The right to object to certain types of treatment

You always have a right to object to any processing of personal data based on a balancing of interests. You also always have the right to avoid direct marketing.




Right to data portability

As a registered user, you have the right to data portability (transfer of personal data) if our right to process your personal data is based either on your consent or fulfillment of an agreement with you. A prerequisite for data portability is that the transfer is technically possible and can take place automatically.


Manage your rights

The application for a register extract or if you want to invoke one of your other rights must be in writing and signed by the person to whom the extract refers. We will respond to your requests without undue delay and within 30 days at the latest. Email to our email address below. As far as possible, the email should be sent from the email address you are registered with us.


  1. How is your personal data protected?

We work actively to ensure that personal data is handled securely. This applies both through technical and organizational protective measures. Such measures are, for example, access restriction through password protection, firewalls and encryption. Our website also has HTTPS protection which stands for HyperText Transfer Protocol Secure and ensures that visitors have a secure connection to our website. Such protection encrypts the connection between users and the website server. An encrypted transmission of information means that passwords and other important data are protected and remain private.
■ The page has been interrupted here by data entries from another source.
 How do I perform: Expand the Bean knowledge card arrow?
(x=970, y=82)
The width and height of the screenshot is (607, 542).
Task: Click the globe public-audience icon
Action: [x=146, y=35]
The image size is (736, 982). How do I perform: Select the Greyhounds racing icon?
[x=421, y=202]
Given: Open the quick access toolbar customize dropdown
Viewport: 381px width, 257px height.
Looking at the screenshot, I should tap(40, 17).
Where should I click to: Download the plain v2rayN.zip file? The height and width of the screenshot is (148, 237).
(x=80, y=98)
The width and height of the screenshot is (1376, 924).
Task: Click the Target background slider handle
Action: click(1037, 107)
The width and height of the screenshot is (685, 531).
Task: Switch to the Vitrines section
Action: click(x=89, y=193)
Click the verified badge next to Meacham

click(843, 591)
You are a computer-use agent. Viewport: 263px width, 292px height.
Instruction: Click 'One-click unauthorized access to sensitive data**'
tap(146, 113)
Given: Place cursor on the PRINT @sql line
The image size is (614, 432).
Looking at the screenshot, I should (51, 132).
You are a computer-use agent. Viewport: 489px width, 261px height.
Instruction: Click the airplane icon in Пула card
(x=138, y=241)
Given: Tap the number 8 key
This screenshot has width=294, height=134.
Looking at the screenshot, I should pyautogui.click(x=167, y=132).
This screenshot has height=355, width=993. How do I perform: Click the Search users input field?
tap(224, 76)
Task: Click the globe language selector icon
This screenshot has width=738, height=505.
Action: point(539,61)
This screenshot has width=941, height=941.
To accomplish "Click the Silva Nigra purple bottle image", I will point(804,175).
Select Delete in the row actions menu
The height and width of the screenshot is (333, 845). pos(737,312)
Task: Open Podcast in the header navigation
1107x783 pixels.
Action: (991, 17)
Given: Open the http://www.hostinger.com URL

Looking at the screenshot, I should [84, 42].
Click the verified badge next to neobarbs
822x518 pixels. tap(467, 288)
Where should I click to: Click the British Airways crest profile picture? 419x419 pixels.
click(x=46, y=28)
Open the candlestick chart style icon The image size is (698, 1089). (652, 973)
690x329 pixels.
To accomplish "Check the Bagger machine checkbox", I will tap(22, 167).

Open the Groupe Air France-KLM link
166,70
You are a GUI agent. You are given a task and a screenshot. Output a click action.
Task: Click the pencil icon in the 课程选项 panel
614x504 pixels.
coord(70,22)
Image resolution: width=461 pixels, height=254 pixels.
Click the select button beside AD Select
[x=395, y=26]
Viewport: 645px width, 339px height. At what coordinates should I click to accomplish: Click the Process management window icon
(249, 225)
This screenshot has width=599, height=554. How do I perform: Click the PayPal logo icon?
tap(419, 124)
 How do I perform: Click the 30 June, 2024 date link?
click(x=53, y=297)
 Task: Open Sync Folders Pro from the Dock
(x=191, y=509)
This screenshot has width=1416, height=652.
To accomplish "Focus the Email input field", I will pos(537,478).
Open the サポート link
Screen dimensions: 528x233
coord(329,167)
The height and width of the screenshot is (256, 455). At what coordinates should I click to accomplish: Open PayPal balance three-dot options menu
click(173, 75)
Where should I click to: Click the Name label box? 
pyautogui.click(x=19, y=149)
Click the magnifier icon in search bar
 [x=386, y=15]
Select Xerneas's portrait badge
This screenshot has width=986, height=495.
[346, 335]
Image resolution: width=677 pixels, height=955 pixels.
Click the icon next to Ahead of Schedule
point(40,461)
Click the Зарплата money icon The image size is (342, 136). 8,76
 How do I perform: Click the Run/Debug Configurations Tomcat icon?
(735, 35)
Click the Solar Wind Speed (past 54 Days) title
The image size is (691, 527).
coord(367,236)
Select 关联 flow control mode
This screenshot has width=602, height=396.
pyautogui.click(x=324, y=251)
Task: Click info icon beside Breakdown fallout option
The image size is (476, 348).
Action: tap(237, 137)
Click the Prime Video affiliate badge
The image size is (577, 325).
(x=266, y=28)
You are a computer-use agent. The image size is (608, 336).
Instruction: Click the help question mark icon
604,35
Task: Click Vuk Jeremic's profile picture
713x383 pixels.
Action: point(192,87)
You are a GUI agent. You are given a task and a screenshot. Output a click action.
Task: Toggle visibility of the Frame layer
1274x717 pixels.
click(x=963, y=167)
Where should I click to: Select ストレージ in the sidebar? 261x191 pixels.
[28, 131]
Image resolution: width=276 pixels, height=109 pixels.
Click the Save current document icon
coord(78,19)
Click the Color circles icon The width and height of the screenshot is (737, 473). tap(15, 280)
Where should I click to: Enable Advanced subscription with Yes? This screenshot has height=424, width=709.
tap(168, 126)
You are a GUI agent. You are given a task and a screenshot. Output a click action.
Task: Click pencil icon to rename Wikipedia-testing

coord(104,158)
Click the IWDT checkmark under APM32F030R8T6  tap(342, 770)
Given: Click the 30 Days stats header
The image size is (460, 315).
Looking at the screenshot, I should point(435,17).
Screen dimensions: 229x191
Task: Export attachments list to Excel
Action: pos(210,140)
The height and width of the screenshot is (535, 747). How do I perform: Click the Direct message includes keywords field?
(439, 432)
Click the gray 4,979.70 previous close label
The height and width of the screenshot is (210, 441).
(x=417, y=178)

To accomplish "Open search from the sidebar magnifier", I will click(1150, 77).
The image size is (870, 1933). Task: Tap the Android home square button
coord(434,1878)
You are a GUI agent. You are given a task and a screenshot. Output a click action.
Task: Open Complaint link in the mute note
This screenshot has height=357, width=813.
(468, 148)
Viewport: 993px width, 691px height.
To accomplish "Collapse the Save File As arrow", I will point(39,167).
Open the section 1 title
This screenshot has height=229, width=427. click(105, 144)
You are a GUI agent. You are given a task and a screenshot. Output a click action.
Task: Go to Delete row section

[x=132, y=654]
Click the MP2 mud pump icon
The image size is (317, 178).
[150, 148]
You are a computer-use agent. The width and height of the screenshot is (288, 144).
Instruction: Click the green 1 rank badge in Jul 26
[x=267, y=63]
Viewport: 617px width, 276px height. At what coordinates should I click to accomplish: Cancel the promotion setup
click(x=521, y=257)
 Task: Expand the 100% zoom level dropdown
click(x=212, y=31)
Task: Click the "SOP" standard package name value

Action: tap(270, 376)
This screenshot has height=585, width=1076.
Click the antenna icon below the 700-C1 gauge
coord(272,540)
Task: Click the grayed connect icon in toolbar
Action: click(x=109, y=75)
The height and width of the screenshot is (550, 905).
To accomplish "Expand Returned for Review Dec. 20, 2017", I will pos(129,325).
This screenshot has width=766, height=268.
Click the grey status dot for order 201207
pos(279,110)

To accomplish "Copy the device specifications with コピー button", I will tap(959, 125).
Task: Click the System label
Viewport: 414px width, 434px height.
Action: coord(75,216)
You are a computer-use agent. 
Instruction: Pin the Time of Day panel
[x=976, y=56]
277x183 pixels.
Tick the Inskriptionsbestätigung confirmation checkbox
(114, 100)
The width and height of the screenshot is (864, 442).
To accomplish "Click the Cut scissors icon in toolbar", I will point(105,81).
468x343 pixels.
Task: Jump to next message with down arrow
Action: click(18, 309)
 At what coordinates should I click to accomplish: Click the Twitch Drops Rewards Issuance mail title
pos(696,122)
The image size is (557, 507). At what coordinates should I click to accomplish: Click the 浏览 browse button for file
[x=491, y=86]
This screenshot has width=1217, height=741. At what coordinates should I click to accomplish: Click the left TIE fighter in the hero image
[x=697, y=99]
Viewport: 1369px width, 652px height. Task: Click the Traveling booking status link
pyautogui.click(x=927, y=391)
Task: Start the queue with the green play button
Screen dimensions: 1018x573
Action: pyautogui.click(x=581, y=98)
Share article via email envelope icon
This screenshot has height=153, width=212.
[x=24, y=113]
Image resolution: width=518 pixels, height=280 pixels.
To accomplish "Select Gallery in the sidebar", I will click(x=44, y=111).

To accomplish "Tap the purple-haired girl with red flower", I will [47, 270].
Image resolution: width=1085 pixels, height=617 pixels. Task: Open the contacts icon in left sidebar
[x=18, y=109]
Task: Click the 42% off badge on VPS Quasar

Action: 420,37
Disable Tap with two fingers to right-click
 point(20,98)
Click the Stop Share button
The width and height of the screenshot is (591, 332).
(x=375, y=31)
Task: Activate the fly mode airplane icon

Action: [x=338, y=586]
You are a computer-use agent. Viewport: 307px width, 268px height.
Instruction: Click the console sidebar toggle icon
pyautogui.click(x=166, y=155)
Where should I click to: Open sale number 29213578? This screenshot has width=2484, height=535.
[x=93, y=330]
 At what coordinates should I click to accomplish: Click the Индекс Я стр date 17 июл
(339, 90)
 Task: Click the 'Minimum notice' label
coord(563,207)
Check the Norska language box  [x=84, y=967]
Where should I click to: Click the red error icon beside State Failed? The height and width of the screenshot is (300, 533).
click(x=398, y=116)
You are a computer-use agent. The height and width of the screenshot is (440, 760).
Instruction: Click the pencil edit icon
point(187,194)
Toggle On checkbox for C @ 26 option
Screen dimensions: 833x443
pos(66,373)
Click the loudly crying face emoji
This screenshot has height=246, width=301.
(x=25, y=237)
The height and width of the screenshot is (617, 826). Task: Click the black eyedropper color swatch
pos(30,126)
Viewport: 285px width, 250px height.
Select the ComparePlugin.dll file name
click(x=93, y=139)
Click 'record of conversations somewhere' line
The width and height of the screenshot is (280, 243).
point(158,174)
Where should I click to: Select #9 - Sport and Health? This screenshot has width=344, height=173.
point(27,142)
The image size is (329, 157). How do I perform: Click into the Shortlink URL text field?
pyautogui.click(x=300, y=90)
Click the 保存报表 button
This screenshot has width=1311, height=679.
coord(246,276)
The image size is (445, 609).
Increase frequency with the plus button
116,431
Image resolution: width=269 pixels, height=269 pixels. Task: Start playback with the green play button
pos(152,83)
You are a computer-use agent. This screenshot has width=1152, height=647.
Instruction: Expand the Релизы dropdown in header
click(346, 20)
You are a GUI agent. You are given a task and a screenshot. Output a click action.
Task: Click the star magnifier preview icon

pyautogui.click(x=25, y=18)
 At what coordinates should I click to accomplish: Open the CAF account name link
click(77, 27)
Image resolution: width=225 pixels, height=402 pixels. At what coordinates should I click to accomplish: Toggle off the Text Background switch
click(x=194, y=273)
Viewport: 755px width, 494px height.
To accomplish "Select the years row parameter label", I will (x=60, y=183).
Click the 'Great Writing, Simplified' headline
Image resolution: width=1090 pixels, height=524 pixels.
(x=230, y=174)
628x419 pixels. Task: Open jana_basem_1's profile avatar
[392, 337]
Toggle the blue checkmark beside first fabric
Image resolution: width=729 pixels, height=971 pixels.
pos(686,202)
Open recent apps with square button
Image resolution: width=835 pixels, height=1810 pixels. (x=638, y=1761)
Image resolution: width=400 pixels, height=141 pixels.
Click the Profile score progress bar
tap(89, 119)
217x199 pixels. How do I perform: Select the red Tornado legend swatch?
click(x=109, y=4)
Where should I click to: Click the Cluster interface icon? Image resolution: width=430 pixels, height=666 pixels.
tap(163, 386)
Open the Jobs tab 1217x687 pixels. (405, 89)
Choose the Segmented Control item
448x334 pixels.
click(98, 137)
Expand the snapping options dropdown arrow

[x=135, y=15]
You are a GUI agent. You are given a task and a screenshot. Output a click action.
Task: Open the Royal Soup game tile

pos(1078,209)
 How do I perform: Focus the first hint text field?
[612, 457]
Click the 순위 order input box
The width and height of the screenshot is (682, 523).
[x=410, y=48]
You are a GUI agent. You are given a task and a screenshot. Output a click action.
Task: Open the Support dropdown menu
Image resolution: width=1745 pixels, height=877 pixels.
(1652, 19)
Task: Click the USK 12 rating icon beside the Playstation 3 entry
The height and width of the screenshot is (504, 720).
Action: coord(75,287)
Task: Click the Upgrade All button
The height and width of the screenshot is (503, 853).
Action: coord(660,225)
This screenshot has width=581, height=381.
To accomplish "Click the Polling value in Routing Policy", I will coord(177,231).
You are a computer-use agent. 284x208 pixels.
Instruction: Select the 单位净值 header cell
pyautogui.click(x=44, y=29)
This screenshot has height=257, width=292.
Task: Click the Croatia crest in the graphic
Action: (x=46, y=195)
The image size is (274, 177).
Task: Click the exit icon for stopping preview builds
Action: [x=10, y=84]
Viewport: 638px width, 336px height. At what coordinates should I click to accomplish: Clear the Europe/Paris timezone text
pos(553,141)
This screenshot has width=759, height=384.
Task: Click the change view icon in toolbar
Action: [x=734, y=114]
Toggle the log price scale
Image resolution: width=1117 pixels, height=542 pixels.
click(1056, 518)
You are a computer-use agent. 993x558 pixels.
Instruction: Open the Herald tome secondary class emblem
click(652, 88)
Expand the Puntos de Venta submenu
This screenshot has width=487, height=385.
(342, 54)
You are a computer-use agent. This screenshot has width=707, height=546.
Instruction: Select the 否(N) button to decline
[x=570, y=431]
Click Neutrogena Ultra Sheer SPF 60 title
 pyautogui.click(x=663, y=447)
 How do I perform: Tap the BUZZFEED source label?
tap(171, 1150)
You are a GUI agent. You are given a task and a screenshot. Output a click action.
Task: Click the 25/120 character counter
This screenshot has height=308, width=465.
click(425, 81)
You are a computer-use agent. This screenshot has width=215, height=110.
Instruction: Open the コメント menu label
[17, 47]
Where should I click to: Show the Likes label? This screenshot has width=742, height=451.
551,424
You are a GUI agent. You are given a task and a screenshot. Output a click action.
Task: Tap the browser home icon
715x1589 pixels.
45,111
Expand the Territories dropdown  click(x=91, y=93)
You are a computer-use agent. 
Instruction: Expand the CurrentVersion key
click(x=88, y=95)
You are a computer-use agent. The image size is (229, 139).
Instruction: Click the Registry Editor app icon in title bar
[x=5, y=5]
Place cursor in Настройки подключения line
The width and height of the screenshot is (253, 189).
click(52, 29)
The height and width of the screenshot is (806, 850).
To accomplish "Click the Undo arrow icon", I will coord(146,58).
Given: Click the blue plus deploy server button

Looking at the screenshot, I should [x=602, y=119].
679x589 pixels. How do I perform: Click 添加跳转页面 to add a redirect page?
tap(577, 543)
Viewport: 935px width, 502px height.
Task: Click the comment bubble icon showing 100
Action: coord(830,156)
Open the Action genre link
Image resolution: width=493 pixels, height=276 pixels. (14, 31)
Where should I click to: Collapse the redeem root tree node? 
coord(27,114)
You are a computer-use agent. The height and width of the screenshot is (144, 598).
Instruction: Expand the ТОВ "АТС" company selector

  1. Supervisory authority

The Privacy Protection Authority is the authority responsible for monitoring the application of the legislation around data protection and privacy. If you believe that we are acting incorrectly, you can contact the Swedish Data Protection Authority, see https://www.imy.se .


  1. Our contact details

Contact us with questions about how we process personal data. If you have questions about how we process personal data or have a request in accordance with the above rights, you are always welcome to contact as below:





Contact information :

GoalEnvision Strategy Solution AB, 559078–0697

Magnus Ladulåsgatan 1, 118 65 Stockholm




  1. Changes to the privacy protection policy

We reserve the right to make changes to our Privacy Policy. You will always find the latest version on our website. In the event of changes that are of decisive importance for our processing of personal data, this will be communicated to you.